- Theatrical release poster
- Directed by: Santhossh Jagarlapudi
- Written by: Santhossh Jagarlapudi
- Produced by: Narayan Das Narang; Puskur Ram Mohan Rao; Sharrath Marar;
- Starring: Naga Shaurya; Jagapathi Babu; Ketika Sharma; Sachin Khedekar;
- Cinematography: Raam Reddy
- Edited by: Junaid Siddiqui
- Music by: Kaala Bhairava
- Production companies: Sri Venkateswara Cinemas; Northstar Entertainment;
- Release date: 10 December 2021;
- Running time: 152 minutes
- Country: India
- Language: Telugu
- Box office: ₹4.5 crore^{[citation needed]}

= Lakshya (2021 film) =

2021 film by Santhossh Jagarlapudi

Lakshya is a 2021 Indian Telugu-language sports drama film written and directed by Santhossh Jagarlapudi. It is produced by Sri Venkateswara Cinemas and Northstar Entertainment. The film stars Naga Shaurya, Jagapathi Babu, Ketika Sharma and Sachin Khedekar. The film was released on 10 December 2021.

== Plot ==
Pardhu is a gifted archer since his childhood. His grandfather notices it and spends all his earnings to admit him in Hyderabad's best archery academy. Pardhu's exemplary performance helps him easily become the state champion. He falls in love with Rithika. Pardhu becomes depressed due to the sudden demise of his grandfather and becomes addicted to drugs. He eventually realises that someone planned his downfall and introduced him to drugs through his friends. In a subsequent fight, they break his hand and he falls unconscious. However, he reaches the stadium in time to participate in finals but falls unconscious. He gets suspended after thrashing a fellow archer amid allegations of doping, while Rithika breaks up with him when he shoves her father to the ground.

After losing everything and everyone dear to him, Pardhu becomes an alcoholic but Parthasaradhi, his father's friend, enters his life who motivates him to fight on. Pardhu trains hard with the hope that someday his right hand would work. He reconciles with Rithika and prepares to participate in the World Championships.
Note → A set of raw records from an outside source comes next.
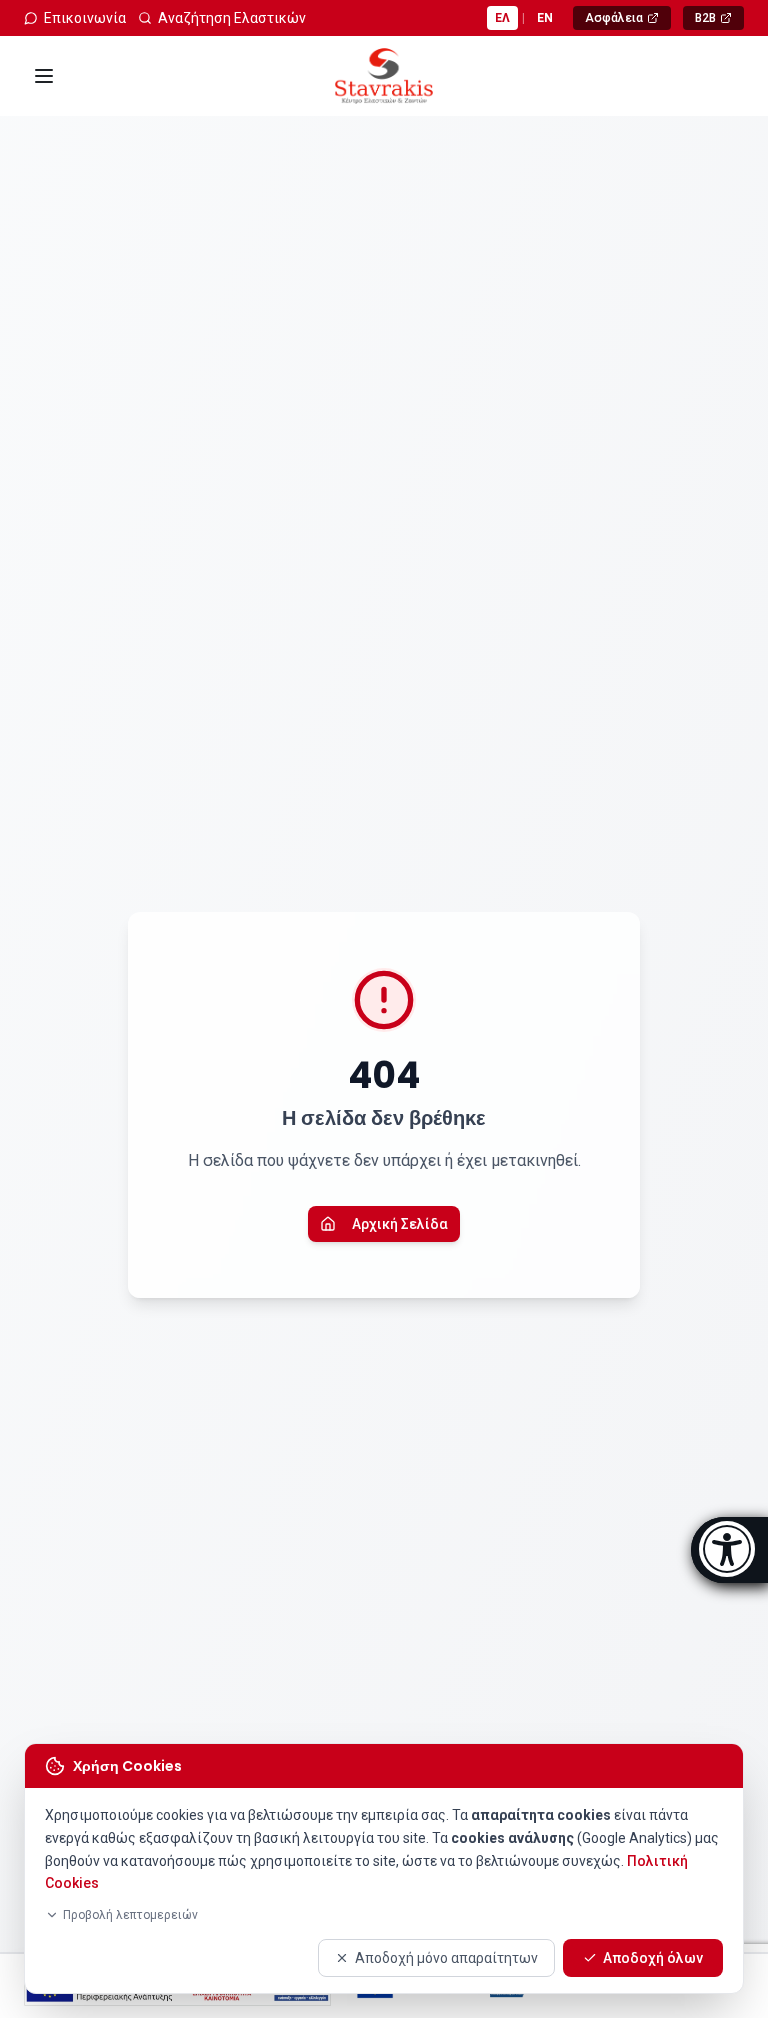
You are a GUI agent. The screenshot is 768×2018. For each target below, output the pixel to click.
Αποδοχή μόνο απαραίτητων (446, 1958)
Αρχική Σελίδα (400, 1224)
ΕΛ (502, 18)
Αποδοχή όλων (653, 1958)
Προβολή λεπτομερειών (130, 1915)
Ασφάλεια (627, 20)
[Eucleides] (729, 1550)
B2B (719, 20)
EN (545, 18)
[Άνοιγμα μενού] (44, 76)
He is shocked to learn that his right hand will never heal fully. But Parthasaradhi points out that his left hand is equally competent for archery and he needs to train his mind to cope with it. Pardhu convinces the board and participates in the championship tournament. He finally wins a medal, fulfilling his grandfather's dream.

== Cast ==
- Naga Shaurya as Pardhu
- Jagapathi Babu as Parthasaradhi
- Ketika Sharma as Rithika
- Satya Sai Srinivas as Rithika's father
- Sachin Khedekar as Krishna, Pardhu's grandfather
- Shatru as Rahul
- Satya as Bala, Pardhu's friend
- Ravi Prakash as Pardhu's father
- Kireeti Damaraju as Rajesh

== Production ==
The film was tentatively titled as NS20. On 30 November 2020, the film's official title was unveiled as Lakshya. Principal photography of the film began on 16 September 2020 and was wrapped up on 30 August 2021.

== Music ==
Soundtrack album and background score of the film is composed by Kaala Bhairava.

Track listing
| No. | Title | Lyrics | Music | Singer(s) | Length |
|---|---|---|---|---|---|
| 1. | "O Lakshyam" | Rehman | Kaala Bhairava | Hymath Mohammed | 3:57 |
| 2. | "Saya Saya" | Krishna Kanth | Kaala Bhairava | Junaid Kumar | 3:54 |
| Total length: |  |  |  |  | 7:51 |

== Reception ==
Thadhagath Pathi of The Times of India rated the film 3/5 and called Lakshya "an interesting sports drama with minor flaws." In addition to the performances, Pathi appreciated the director for not dwelling on "jingoism or unnecessary commercial elements." While praising Shaurya's acting and archery backdrop, Sangeetha Devi Dundoo of The Hindu wrote, "The film moves at a snail’s pace and predictable lines; the only engaging factor is archery, a sport we haven’t explored in films." In another mixed review, The New Indian Express critic Ram Venkat Srikar stated: "Lakshya surely has the focus, but like the protagonist, who falls prey to substance abuse, the script too falls prey to predictability."